In fact, you see the influence of array languages in modern software libraries such as NumPy (numerical Python), which was strongly influenced by J. One author referred to languages that incorporated aspects of array languages as “Iverson ghosts” This includes not just NumPy but Matlab, Julia, among others. So since programmers are being exposed to watered-down versions of array languages, is it possible that some of them might be interested in learning the real thing?

For reasons I’ll get into later, I very much doubt that array languages will ever become broadly popular, but I do see some signs of an uptick of interest.

One indication of this is that array programming podcasts have started springing up, starting with the excellent ArrayCast podcast, hosted by Conor Hoekstra, and more recently the APL Show, hosted by Adám Brudzewsky & Richard Park. Anyone interested in array languages could hardly do better than to listen to these podcasts; I’ve learned an incredible amount from them.

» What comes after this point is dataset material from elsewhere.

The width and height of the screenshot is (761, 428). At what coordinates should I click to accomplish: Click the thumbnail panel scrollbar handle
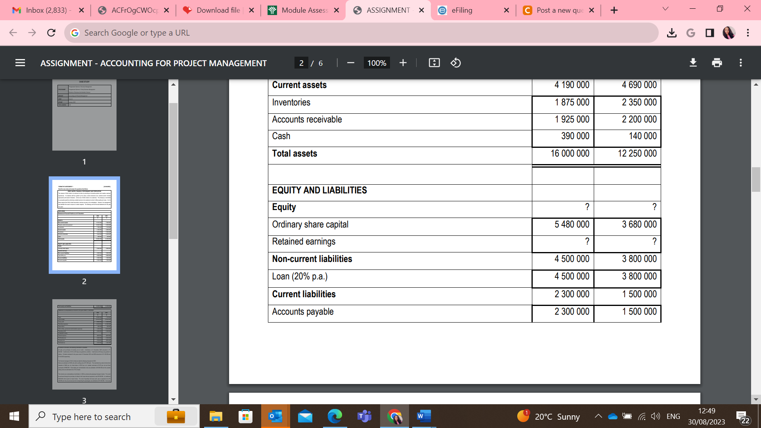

Another thing that has increased the profile of array languages is the Dyalog APL problem solving competition, sponsored by Dyalog APL, which is (to the best of my knowledge) the only commercial APL implementation remaining. Dyalog also produces a lot of high-quality free tutorial material, including the very convenient TryAPL online APL interpreter. Dyalog’s products are also available for free for non-commercial use. The J language is also freely-available, and the J wiki is a very useful resource for that language.

Coming up

I’m not done talking about array languages yet! In the next installment, I’m going to try to dig down into what exactly makes a language an “array language”, as opposed to a language which happens to have good support for array computations (like Python with NumPy). After that, I want to show some more examples of array code, highlighting the ways that the array programming paradigm is fundamentally different from other paradigms.